A tal “conversão” de las Casas se dá em 1511, quando o jovem frade ouve outro dominicano, António de Montesinos, que em sermão defendia a dignidade dos índios. A partir deste dia renunciou suas encomiendas e começou a fazer um trabalho de pesquisa, descrição e denúncia que foi trazido e afastado do debate intelectual por diversos grupos e interesses ao longo da história.

Las Casas faz discussões extremamente modernas em sua lógica e atuais até os dias de hoje, como quando debate a questão da representatividade política na Coroa espanhola, para atacar suas ações, como explica Bruit: “O povo delega a soberania ao rei para que este governe em função do bem comum, finalidade que autoriza o governante a ditar leis que podem limitar os direitos individuais, mas nunca os direitos coletivos. O bem comum devia ser o ponto de equilíbrio entre o rei e os súditos. Quando o poder não era produto do consenso e da eleição, então era tirânico(...)”. (Bruit, 1993, pg. 108)

Embora por muito tempo foi taxado de extremista em suas críticas, las Casas tomava atitudes bem “moderadas”, refletindo toda a discussão e seu posicionamento moral, como mostra o autor: “Las Casas não defendeu todos os índios, censurou e denunciou os Caciques que exploravam os povos, que alugavam terras aos índios mais desvalidos, os índios traidores. Tampouco condenou os colonizadores em geral.” (Bruit, 1993, pg. 109)

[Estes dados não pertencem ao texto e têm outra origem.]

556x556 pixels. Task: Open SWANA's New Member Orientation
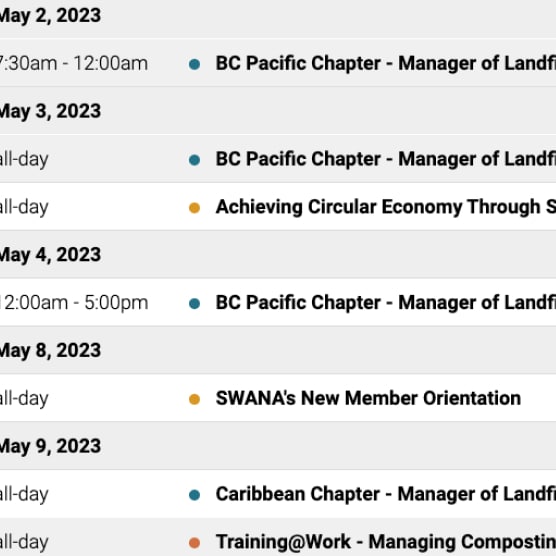tap(368, 398)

O grande episódio acadêmico da vida de las Casas foi o Debate de Valladolid (1550), quando, por ordem do Rei Carlos I da Espanha, foram reunidos juristas, religiosos e outros pensadores, inclusive o Rei, para ouvir um debate entre las Casas e um opositor de suas ideias e adepto das ideias aristotélicas, Juan Ginés de Sepúlveda.

Pelos relatos, parece que a retórica de ambos era, embora abstrata, muito precisa. Las Casas, porém, faz uma argumentação muito mais detalhada e demorada que a de Sepúlveda. Para o debate, las casas preparou a obra “’Apologética historia de Ias Indias’, um monumental tratado etnológico com 257 capítulos e pouco menos de oitocentas páginas, que contêm a argumentação histórica. Esse enorme material, não apenas explica os cinco dias de exposição na primeira sessão, mas evidencia que o dominicano foi para o debate disposto não só a convencer o tribunal, mas para arrasar com seu contendor.” (Bruit, 1993, pg. 122)

Destarte, para os que estavam presentes deve ter sido clara a superioridade de las Casas no debate teórico, porém de fato o ganhador, no campo da praxis foi Sepúlveda, pelo simples fato de suas ideias terem sido adotadas e consideradas mais interessantes para a Coroa espanhola.

Assim, mesmo com toda a preparação retórica e o tratamento textual dado por las Casas, suas reflexões não passaram do plano abstrato em geral e seus escritos foram por muito tempo deixados de lado do debate intelectual. Hoje, esses escritos podem e devem ser retomados para análises e trabalhos sérios dos estudantes de História e Filosofia, tanto na América Latina quanto na Península Ibérica, pois faz parte de um pensamento que embora existisse e pareça tão atual e crítico, esse esteve longe de ser o discurso hegemônico e, por conseguinte, a prática nas colonizações.

Bibliografia:

HERNÁN BRUIT, H. Bartolomé de las Casas e a simulação dos vencidos: ensaio sobre a conquista hispânica da América. 1993. 228 p. Tese (livre-docência) – Universidade Estadual de Campinas, Instituto de Filosofia e Ciências Humanas, Campinas. 1993.[1]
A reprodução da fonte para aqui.